- _GOAL_
Write out the material below word for word, omitting the pictures.

- _DATASET RECORDS_
================
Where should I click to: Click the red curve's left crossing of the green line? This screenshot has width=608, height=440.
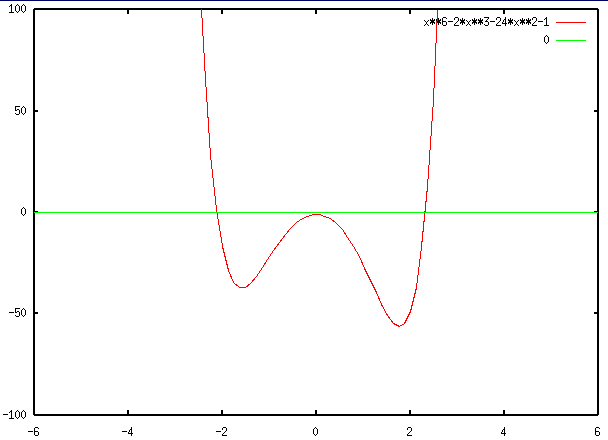[216, 212]
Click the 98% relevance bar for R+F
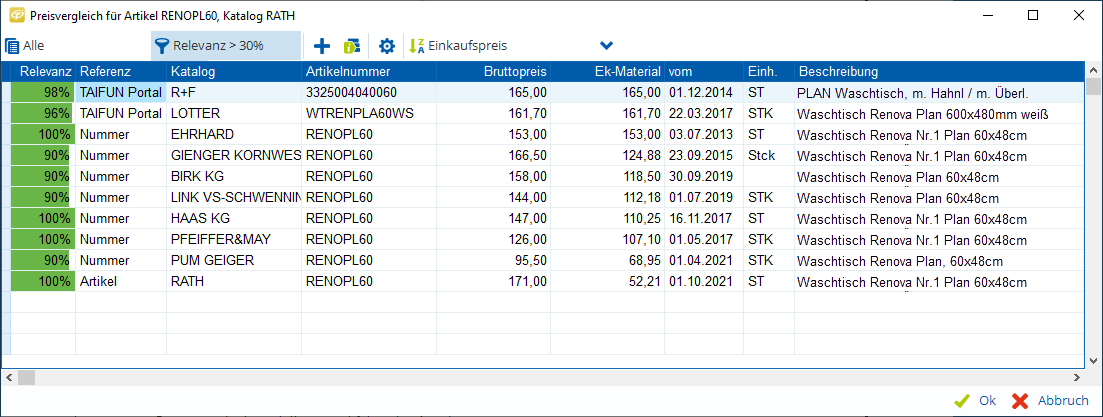The height and width of the screenshot is (417, 1103). [42, 92]
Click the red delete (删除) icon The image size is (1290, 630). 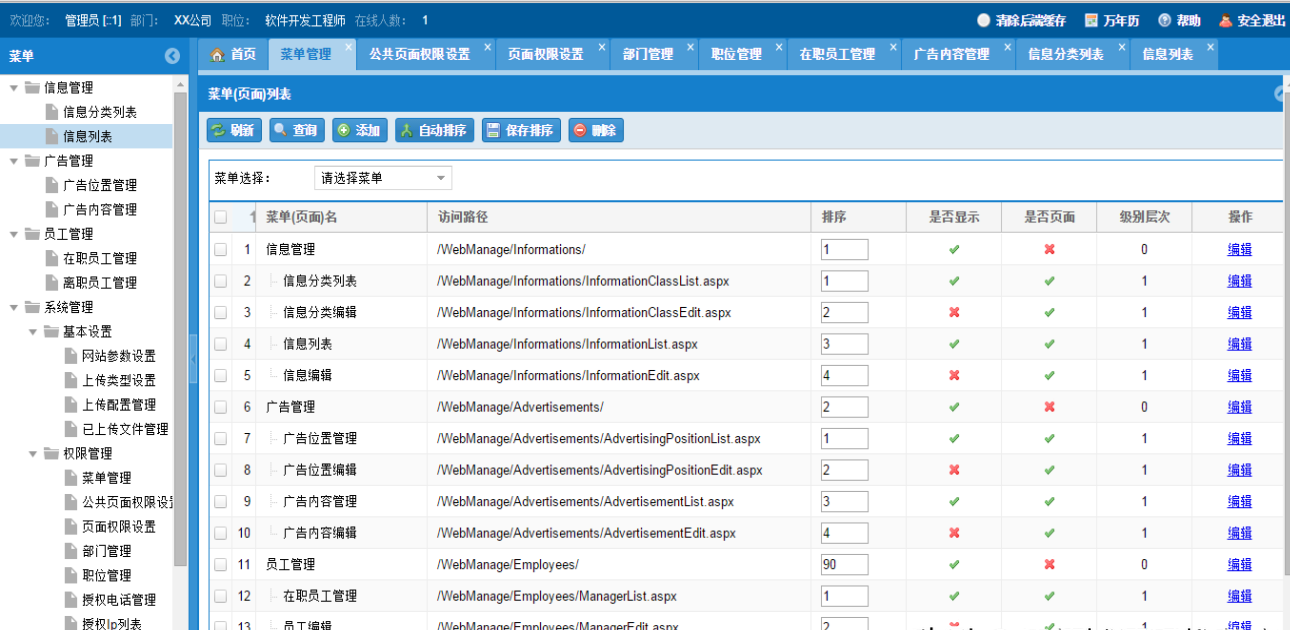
================
- _ANSWER FOR THE TASK_
Where should I click to: Click the red curve's left crossing of the green line? This screenshot has width=608, height=440.
[216, 212]
Click the 98% relevance bar for R+F
The height and width of the screenshot is (417, 1103). [42, 92]
Click the red delete (删除) icon The image size is (1290, 630). 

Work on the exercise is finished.